Text provided:
=-=-=

Date of Report (Date of earliest event reported) November 11, 2004

KMG Chemicals, Inc.
(Exact name of registrant as specified in its charter)

TEXAS
(State or other jurisdiction of incorporation)

 

000-29278
(Commission File Number)

 

75-2640529
(IRS Employer Identification No.)

10611 Harwin Drive, Suite 402, Houston, Texas
(Address of principal executive offices)

 

77036
(Zip Code)

Registrant's telephone number, including area code
713-988-9252

    

(Former name or former address, if changed since last report.)

Check the appropriate box below if the Form 8-K filing is intended to simultaneously satisfy the filing obligation of the registrant under any of the following provisions:

o
Written communications pursuant to Rule 425 under the Securities Act (17 CFR 230.425)

o
Soliciting material pursuant to Rule 14a-12 under the Exchange Act (17 CFR 240.14a-12)

o
Pre-commencement communications pursuant to Rule 14d-2(b) under the Exchange Act (17 CFR 240.14d-2(b))

o
Pre-commencement communications pursuant to Rule 13e-4(c) under the Exchange Act (17 CFR 240.13e-4(c))




INFORMATION TO BE INCLUDED IN THE REPORT

Item 4.01 Changes in Registrant's Certifying Accountant

        KMG Chemicals, Inc. (KMG) received written notice on November 11, 2004 from Deloitte & Touche LLP that it resigned as the independent auditors of the company. KMG has been informed by Deloitte & Touche LLP that the reasons for its action are not related to any disagreements between KMG and Deloitte & Touche LLP on matters of accounting principles or practices, financial statement disclosure or auditing scope or procedures.

=-=-=

Supplied data:
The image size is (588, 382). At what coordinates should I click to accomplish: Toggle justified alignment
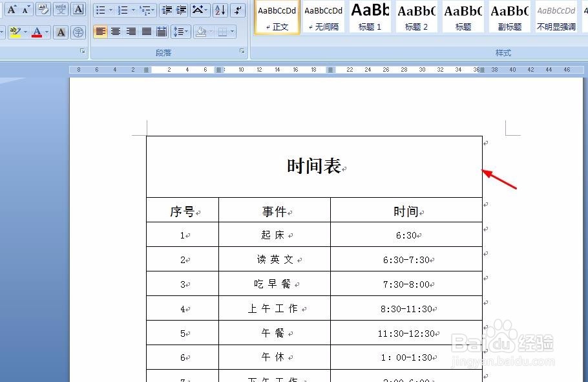tap(147, 32)
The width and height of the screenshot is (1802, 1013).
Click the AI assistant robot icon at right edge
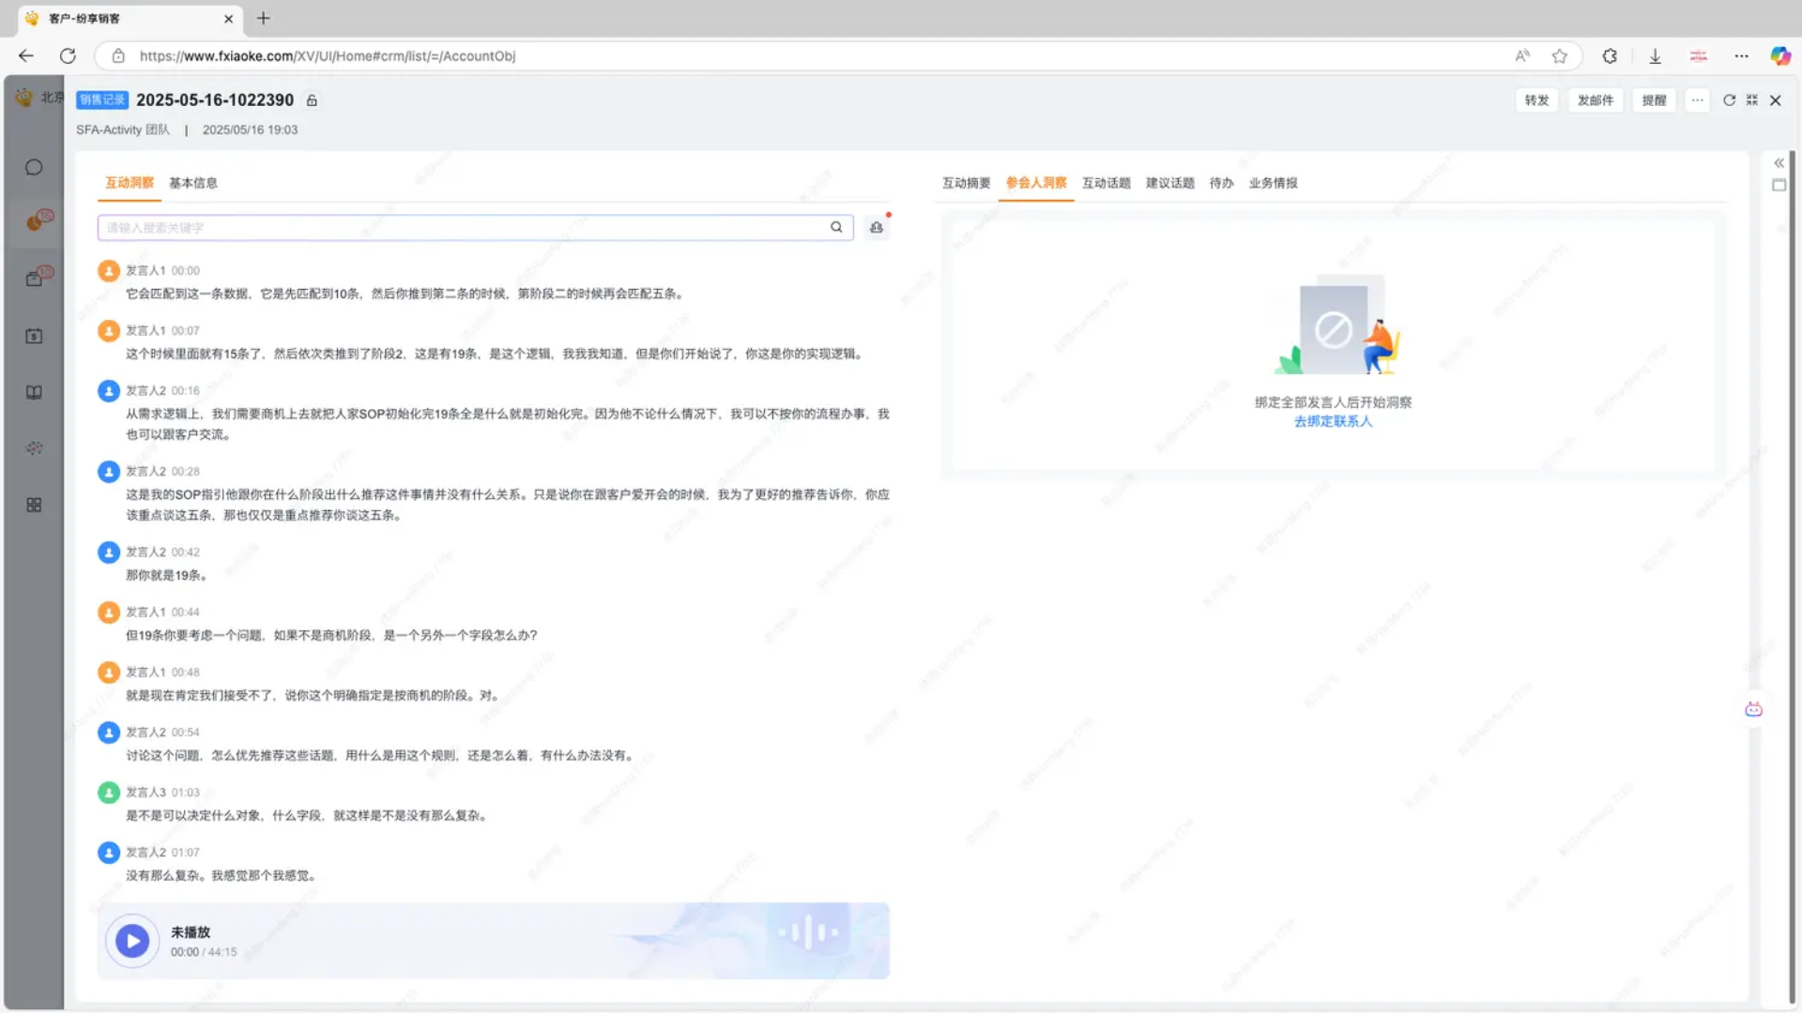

=-=-=

Work to do:
[A] Reproduce the KMG Chemicals filing between "Registrant's telephone number, including" and "(17 CFR 230.425)", inclusive.
[B] Carry on the KMG Chemicals filing from the point where the text stops.

Written answers:
[A]
Registrant's telephone number, including area code
713-988-9252

    

(Former name or former address, if changed since last report.)

Check the appropriate box below if the Form 8-K filing is intended to simultaneously satisfy the filing obligation of the registrant under any of the following provisions:

o
Written communications pursuant to Rule 425 under the Securities Act (17 CFR 230.425)

[B]
        Deloitte & Touche LLP has been the independent auditors of the company in each of the two most recent past fiscal years ending July 31, 2004. The reports of Deloitte & Touche LLP on KMG's financial statements for each of those past two fiscal years contained no adverse opinion or disclaimer of opinion, and were not qualified or modified as to uncertainty, audit scope or accounting principles. During those two most recent fiscal years through the date of resignation, there have been no disagreements between KMG and Deloitte & Touche LLP on any matter of accounting principles or practices, financial statement disclosure or auditing scope or procedures which, if not resolved to the satisfaction of Deloitte & Touche LLP, would have caused it to make reference to the subject matter of the disagreement in connection with its reports.

        During two most recent fiscal years and through the date of resignation, there have been no reportable events as defined in Item 304(a)(1)(v) of Regulation S-K. KMG has provided to Deloitte & Touche LLP a copy of this disclosure and has requested Deloitte & Touche LLP to furnish KMG with a letter addressed to the Securities and Exchange Commission stating whether Deloitte & Touche LLP agrees with the statements made by KMG in this report.

        The letter from Deloitte & Touche LLP to KMG is attached as Exhibit 16.1.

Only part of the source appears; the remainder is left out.